TAREFA PROPOSTA: Extraia, sem qualquer alteração, o trecho do texto sobre o voo virtual ao Lobito que começa nas palavras "Fez-me rasar a" e termina em "ao seu Cassequel.".

FONTE:
# # # #
Surpreendente e louco. Louco e impossível! Isso pensei eu quando me convidou para o acompanhar num
voo sobre o nosso muito amado Lobito. Surpreendente e louco porque estamos a milhares de quilómetros
das nossas terras, porque se nega a lá voltar e porque piloto já não é. Mas, como o amor é imenso e a
curiosidade sufoca, não resisti e sorrindo disse-lhe… sim! Estávamos ligados pela “nete”.
Perguntou-me então se eu tinha o “Google Earth”. “Não”, respondi em papel virtual. “Então instale já.”,
disse-me em tom de quem está habituado a comandar. Feitos os procedimentos necessários, informei-o que
estava já instalado e pronto. Deu-me as instruções e, num repente, dei por mim percorrendo o globo
terrestre a uma velocidade vertiginosa para a terra onde nascemos e, ouvindo-lhe as instruções, coloquei
esta aeronave a voar sobre o Lobito a uma espantosa altura de 1500 pés - recomendou o meu piloto.
Fez-me rasar a pista do velhinho aeroporto do Lobito na direcção do mar, como se dali tivéssemos
descolado e fizemos uma suave volta pela direita para um voo sobre a Restinga. Percorremos a praia até
ao farol como sempre fez, dizia. Eu estava inebriada! “Esse é o meu chão! Esse é o meu ar, o meu mar!!!”
Voltámos de novo pela direita sobrevoando a baía direitos agora ao seu Cassequel.
# # # #
DADOS REGISTADOS:
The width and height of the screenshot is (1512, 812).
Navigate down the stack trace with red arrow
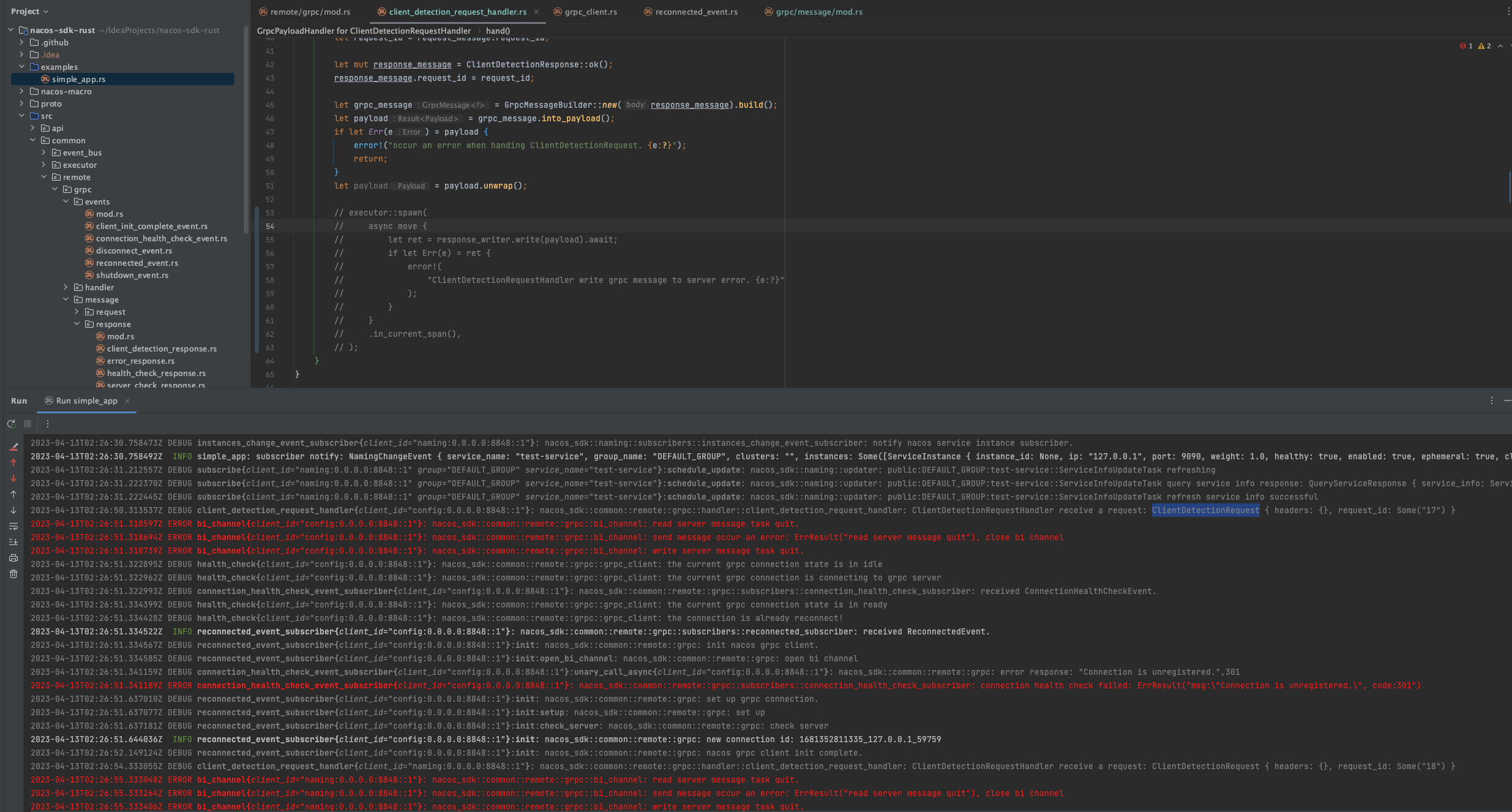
# # # #
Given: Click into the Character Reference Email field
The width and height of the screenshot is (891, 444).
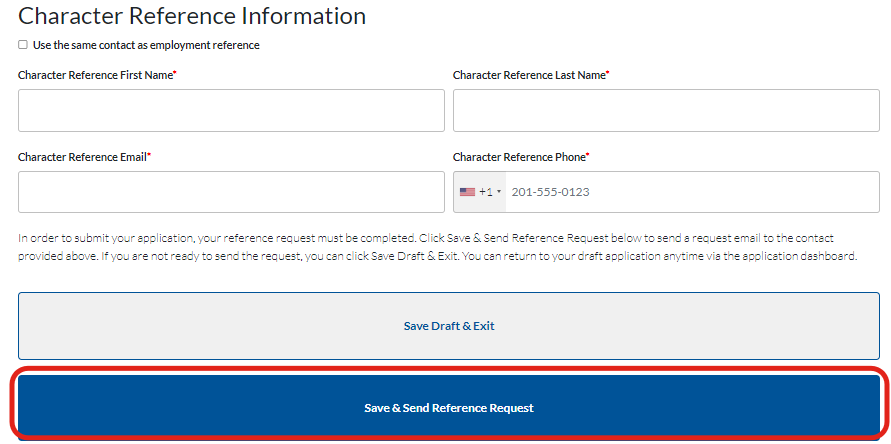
# # # #
RESPOSTA À TAREFA:
Fez-me rasar a pista do velhinho aeroporto do Lobito na direcção do mar, como se dali tivéssemos
descolado e fizemos uma suave volta pela direita para um voo sobre a Restinga. Percorremos a praia até
ao farol como sempre fez, dizia. Eu estava inebriada! “Esse é o meu chão! Esse é o meu ar, o meu mar!!!”
Voltámos de novo pela direita sobrevoando a baía direitos agora ao seu Cassequel.